Часы пробили одиннадцать. Через пять минут к нему постучалась горничная, хорошо знающая привычки Штирлица.
Глава 14
Как размножаются ежики
Хитроумный Борман слюнявил химический карандаш и почерком Евы Браун писал послание Штирлицу.
"Дорогой Штирлиц! Я вами весьма интересуюсь. Приходите сегодня по адресу Штандарт-штрассе, 15. Нетерпеливо жду. Е.Б."
– Краткость – сестра таланта, – порадовался Борман и, повизгивая от восторга, написал на конверте "Штирлицу".
Борман все тщательно обдумал. Эта шутка должна была стать апофеозом его творческой деятельности, его лебединой песней. По указанному адресу все было устроено так, что обратно Штирлица принесли бы на носилках. Борман тихо хрюкнул и представил в уме эту картину.
Причесанный Штирлиц с букетом роз и во фраке входит в дом номер 15. Дверь за ним закрывается. Штирлиц нежным голосом зовет в темноту: "Евочка!.." И падает, поскользнувшись на натертом оливковым маслом полу. При падении он задевает за веревочку, и на него падает небольшая пудовая гиря. Большую Борман достать не смог. Двухпудовую, правда, он видел у Геринга, но тот, обозленный проделкой с чернильницей, выставил Бормана за дверь.

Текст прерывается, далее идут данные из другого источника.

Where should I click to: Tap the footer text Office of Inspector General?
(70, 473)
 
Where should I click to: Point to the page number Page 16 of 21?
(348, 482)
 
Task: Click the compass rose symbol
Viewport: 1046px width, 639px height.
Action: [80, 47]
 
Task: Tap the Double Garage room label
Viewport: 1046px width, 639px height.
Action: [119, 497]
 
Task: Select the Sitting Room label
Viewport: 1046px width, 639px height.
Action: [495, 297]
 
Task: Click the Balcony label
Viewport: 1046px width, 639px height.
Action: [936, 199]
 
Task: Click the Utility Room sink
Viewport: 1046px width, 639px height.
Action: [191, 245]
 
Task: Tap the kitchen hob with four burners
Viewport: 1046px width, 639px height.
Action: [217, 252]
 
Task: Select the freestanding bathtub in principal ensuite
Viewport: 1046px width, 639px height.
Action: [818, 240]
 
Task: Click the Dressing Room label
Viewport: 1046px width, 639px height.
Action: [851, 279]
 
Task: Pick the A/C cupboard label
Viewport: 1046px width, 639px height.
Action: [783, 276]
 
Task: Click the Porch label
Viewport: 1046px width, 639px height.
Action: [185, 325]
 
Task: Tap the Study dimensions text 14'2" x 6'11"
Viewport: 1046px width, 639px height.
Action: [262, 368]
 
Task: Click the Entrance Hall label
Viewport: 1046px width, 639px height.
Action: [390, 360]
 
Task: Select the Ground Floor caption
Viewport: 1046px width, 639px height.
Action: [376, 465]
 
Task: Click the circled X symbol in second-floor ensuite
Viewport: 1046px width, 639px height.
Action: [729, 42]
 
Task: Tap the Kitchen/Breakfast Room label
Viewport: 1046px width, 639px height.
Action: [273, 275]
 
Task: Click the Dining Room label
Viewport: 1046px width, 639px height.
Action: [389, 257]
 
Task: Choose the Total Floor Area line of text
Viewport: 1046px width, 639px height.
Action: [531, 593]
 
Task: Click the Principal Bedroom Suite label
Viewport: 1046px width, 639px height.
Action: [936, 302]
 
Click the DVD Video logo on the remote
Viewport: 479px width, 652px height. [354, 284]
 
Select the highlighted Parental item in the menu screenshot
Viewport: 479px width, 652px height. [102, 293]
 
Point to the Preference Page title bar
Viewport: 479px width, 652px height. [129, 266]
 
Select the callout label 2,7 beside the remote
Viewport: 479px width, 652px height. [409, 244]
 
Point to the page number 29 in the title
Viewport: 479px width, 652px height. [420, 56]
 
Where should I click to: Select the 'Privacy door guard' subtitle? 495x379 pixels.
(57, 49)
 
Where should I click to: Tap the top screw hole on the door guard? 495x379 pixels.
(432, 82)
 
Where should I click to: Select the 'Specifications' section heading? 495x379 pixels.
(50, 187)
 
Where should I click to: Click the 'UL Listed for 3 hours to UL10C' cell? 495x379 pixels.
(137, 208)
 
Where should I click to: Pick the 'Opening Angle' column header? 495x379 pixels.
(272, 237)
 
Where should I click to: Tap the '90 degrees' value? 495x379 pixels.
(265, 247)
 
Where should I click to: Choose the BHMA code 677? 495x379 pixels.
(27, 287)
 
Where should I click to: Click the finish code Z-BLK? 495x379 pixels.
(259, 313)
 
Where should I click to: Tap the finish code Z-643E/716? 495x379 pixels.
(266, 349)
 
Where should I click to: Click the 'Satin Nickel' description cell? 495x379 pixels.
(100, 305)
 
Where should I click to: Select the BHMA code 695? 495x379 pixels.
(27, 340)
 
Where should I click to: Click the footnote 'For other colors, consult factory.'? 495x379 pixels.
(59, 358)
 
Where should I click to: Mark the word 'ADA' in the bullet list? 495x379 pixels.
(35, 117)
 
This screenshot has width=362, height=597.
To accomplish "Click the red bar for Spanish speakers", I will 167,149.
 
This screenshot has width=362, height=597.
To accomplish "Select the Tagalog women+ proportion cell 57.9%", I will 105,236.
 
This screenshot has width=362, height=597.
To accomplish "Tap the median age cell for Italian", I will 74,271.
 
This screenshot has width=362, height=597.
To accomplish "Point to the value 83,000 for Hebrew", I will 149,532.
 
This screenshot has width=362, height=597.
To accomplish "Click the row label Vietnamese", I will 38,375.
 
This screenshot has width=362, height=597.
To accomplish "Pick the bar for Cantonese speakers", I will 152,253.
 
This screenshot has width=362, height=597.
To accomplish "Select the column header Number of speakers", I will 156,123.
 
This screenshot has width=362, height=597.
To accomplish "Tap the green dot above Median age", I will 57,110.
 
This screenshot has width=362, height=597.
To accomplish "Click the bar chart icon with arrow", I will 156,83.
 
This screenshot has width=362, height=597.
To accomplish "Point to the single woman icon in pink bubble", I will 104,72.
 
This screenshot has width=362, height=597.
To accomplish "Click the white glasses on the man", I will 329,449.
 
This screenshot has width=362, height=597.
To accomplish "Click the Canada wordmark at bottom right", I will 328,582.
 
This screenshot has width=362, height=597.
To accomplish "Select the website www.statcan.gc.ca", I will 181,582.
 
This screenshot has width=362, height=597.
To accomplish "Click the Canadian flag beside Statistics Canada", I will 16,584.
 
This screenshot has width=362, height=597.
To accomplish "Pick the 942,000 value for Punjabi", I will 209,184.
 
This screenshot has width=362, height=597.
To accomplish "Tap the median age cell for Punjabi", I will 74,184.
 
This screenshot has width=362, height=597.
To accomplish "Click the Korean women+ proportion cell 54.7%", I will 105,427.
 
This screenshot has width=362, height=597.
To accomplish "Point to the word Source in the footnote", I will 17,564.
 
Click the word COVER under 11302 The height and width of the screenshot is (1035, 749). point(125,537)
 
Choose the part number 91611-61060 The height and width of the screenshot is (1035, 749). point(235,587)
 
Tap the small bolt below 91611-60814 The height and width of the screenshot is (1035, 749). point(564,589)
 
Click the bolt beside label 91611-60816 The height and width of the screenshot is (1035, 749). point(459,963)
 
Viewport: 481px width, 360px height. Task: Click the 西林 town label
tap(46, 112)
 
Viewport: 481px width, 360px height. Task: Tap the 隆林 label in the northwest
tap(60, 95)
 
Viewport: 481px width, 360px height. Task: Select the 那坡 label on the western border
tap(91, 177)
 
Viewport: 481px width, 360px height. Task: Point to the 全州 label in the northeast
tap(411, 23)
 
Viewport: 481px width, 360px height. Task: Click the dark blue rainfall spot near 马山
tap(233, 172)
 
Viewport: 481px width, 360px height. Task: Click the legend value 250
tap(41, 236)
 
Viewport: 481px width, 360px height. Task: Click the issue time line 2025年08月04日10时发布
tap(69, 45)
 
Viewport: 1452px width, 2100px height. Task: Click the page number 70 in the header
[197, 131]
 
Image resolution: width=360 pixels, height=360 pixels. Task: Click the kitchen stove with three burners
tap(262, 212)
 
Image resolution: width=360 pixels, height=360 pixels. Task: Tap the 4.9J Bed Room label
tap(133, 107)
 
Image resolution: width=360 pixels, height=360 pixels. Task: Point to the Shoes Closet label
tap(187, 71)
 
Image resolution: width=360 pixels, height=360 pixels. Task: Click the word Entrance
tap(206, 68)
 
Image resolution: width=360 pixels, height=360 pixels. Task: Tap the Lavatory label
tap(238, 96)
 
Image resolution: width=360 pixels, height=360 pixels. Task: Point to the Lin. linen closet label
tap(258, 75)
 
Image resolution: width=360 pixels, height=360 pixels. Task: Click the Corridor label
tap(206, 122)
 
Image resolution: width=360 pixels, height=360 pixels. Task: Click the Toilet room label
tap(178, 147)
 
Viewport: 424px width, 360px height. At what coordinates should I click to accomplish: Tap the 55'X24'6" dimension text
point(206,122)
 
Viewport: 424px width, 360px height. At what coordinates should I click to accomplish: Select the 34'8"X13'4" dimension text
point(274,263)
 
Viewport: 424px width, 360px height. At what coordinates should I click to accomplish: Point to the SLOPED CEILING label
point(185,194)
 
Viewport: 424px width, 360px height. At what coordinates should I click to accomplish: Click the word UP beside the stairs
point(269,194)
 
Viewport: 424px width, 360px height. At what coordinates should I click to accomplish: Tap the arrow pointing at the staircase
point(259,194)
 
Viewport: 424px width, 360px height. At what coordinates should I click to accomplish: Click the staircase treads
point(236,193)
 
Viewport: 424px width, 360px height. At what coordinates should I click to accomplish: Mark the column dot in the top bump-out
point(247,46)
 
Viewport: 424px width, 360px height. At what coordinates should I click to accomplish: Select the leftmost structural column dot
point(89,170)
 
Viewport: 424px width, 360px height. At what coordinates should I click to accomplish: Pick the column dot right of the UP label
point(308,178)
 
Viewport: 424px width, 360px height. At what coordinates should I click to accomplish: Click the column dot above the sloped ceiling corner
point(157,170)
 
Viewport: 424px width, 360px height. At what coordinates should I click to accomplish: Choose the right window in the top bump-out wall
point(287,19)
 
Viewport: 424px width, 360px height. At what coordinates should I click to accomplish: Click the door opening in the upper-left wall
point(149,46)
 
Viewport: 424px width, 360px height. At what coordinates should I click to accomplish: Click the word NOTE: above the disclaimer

Итак, как только гиря падает на Штирлица, дверь автоматически запирается, срабатывает часовой механизм, и открывается газовая камера.
– Хы, хы! – зашелся от смеха Борман и осекся. – А что если Штирлиц не поймет, что такое "Е.Б."?
Борман задумался.
– Штирлиц тогда никогда не пойдет по этому адресу…
Партайгеноссе представил, как в дом никто не входит, гиря не падает, газовая камера простаивает. А ведь на ее испытание Борман угробил половину 6 барака концлагеря "Равенсбрюк"!
С досады Борман чесал лысину до тех пор, пока его не осенило. Он снова обслюнявил карандаш, зачеркнул слово «Штирлицу» и подписал "Штирлицу от Евы Браун".
– Теперь все в порядке!
Да, эта шутка должна была стать самой веселой шуткой Бормана.
Партайгеноссе встал и взглянул на часы. Пора было ехать на званный вечер, организованный Штирлицем.
Борман сел в машину, щелчком по макушке дал шоферу понять, что надо ехать. Машина поехала.
Подкатив к церкви, Борман открыл дверцу и, уже занося ногу на тротуар, обнаружил, что забыл письмо на столе.
"Вовремя вспомнил, – похвалил он себя, – грех еще жаловаться на память."
Ему пришлось вернуться за письмом, и поэтому он опоздал.
Штирлиц нервничал. Его настораживало отсутствие Бормана, который был ему необходим для начала задуманной операции. Рядом с задумчивым Штирлицем сидел Мюллер, проверяя на свет кружку с пивом.
– Что бы вы не говорили, Штирлиц, – скептически сказал он, – а баварское пиво в три раза лучше жигулевского.
– Ясный пень, – буркнул Штирлиц, – но где же Борман? Небось опять задумал очередную гадость!
– Ежу понятно, – согласился Мюллер, – он без этого не может.
"Причем здесь еж?" – задумался Штирлиц. Это слово он уже где-то слышал. И тут он догадался. Ведь «еж» – по-немецки «игель»! А «ежики» – «игельс»! А именно так называлась таинственная операция вермахта, над разгадкой которой он так долго бился. Штирлица сбило множественное число.